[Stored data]
+-------+
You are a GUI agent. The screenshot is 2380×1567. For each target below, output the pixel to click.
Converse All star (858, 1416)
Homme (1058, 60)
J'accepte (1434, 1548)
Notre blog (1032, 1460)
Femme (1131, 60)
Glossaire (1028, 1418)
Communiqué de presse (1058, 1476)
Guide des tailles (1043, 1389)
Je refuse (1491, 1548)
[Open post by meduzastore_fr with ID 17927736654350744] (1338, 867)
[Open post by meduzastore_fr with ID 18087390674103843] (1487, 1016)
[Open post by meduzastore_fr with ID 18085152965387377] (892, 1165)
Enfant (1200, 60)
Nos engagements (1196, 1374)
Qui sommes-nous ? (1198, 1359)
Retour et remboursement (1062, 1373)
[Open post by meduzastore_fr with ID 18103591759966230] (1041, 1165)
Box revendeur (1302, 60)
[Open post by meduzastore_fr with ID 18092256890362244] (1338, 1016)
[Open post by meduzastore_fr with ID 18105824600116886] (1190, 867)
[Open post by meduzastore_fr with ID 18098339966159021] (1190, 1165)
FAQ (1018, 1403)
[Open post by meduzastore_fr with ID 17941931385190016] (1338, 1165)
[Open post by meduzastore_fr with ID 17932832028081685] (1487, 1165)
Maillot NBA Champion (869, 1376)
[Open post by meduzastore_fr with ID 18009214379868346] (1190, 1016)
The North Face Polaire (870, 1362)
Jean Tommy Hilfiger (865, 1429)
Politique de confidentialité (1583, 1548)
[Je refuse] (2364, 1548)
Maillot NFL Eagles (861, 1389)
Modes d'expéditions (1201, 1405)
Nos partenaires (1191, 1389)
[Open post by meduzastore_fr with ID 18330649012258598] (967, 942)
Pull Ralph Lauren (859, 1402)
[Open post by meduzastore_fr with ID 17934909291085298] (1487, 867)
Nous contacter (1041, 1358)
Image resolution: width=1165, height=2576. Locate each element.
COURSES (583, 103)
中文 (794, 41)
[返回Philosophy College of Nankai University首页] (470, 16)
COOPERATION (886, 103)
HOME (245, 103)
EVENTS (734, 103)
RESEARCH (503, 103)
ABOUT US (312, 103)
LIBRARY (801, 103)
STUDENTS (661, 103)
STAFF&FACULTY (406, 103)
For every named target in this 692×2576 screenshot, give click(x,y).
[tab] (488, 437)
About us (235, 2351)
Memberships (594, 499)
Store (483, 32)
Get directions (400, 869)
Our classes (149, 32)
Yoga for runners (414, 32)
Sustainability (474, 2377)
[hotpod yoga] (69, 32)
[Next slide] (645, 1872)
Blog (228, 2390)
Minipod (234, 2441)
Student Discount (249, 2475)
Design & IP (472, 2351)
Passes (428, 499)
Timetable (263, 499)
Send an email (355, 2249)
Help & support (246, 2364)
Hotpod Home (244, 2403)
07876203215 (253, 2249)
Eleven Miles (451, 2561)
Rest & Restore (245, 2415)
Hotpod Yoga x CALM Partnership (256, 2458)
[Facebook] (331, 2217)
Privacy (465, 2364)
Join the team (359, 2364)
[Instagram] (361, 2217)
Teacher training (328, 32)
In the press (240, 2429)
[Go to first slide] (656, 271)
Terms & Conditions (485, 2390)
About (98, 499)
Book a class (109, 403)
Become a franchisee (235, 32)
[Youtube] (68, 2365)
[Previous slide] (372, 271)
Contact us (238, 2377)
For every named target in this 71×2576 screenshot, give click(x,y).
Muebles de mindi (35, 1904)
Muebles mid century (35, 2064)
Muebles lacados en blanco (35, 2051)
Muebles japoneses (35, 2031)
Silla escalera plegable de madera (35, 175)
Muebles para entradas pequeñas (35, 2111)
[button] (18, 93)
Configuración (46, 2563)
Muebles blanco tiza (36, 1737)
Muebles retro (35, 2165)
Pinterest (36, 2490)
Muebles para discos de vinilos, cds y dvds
+-------+
*ABOUT THIS TASK*
Return the lines above that include the string "every".

*REPLY TO THE TASK*
For every named target in this 692×2576 screenshot, give click(x,y).
For every named target in this 71×2576 screenshot, give click(x,y).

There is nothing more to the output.